** BRIEF **
Reproduce word for word the line holding "Learn more about the physical server" and all lines after it in the data, through the end, leaving out pictures.

** RECORD EXCERPTS **
▼▼▼
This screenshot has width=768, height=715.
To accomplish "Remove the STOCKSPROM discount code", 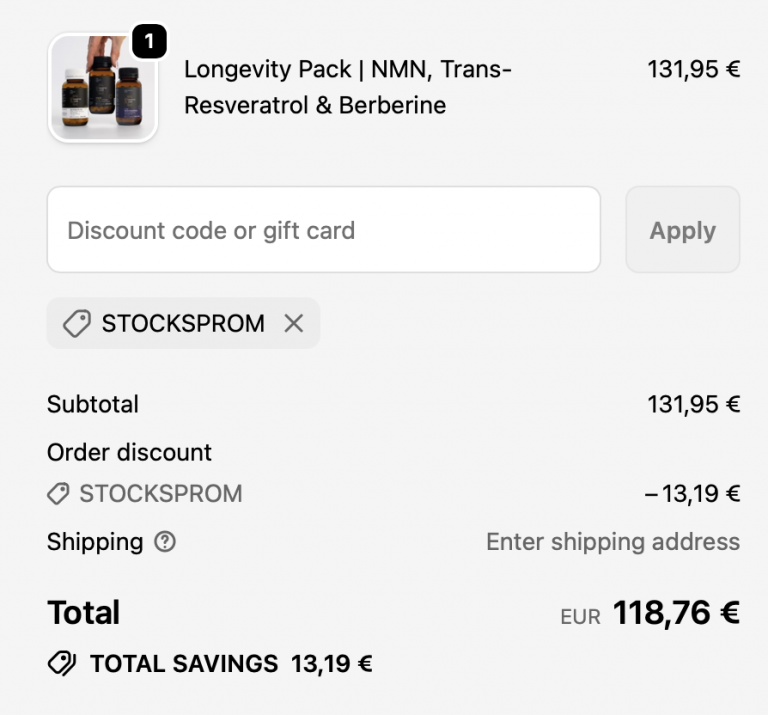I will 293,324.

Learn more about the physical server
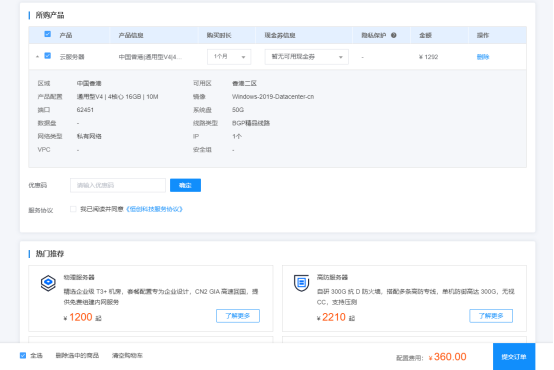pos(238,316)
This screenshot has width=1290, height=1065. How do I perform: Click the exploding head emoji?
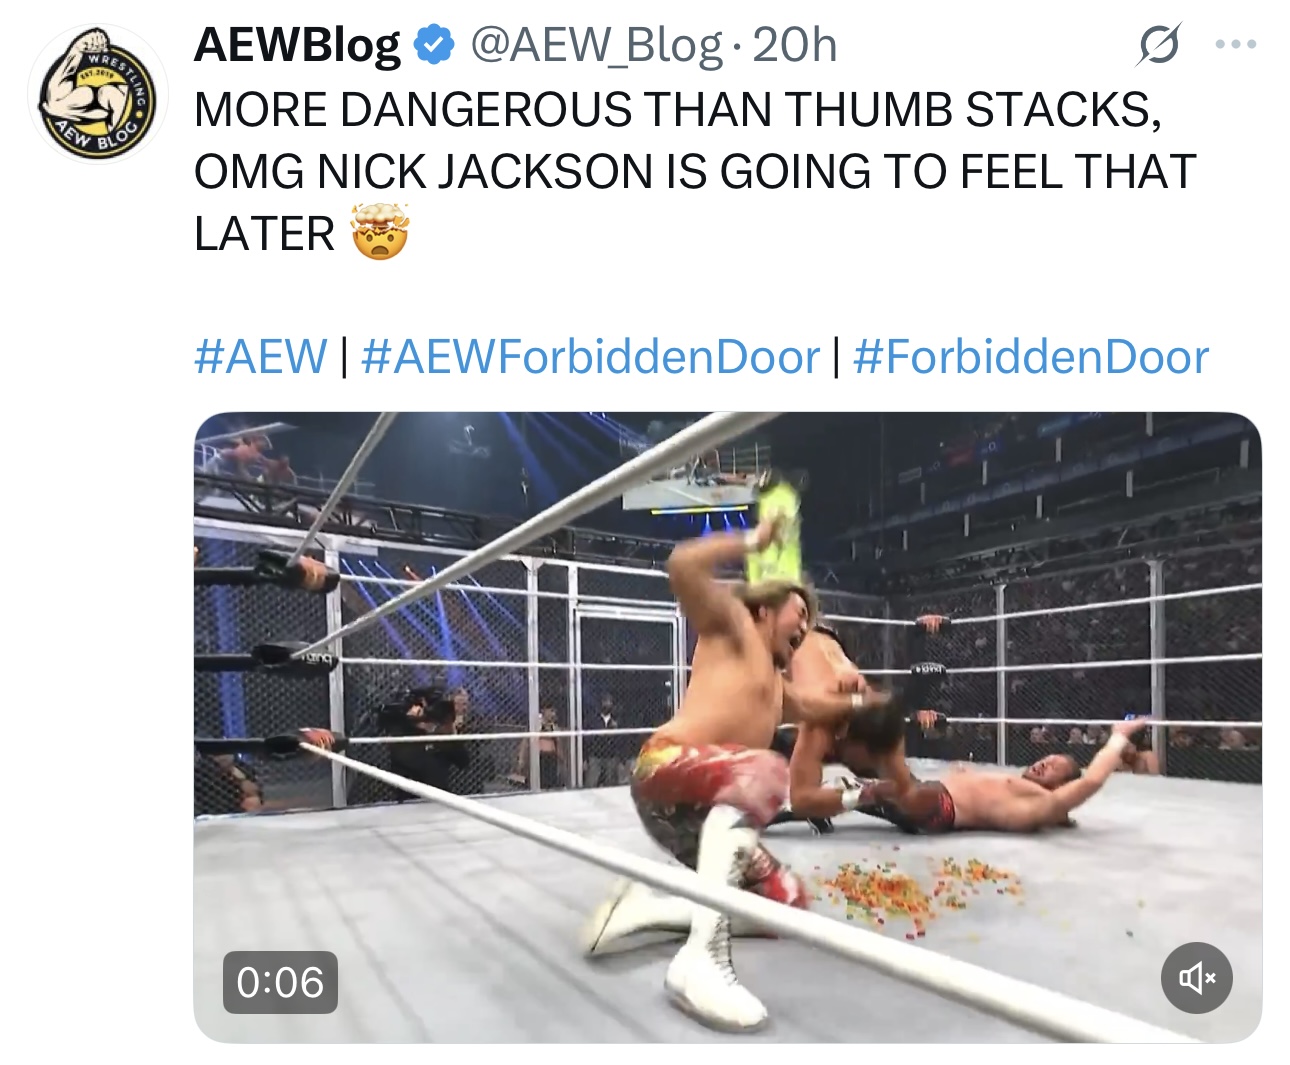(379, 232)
▲▲▲
** EXERCISE RESPONSE **
Learn more about the physical server
pos(238,316)
This screenshot has width=1290, height=1065. How do I perform: Click the exploding head emoji?
(379, 232)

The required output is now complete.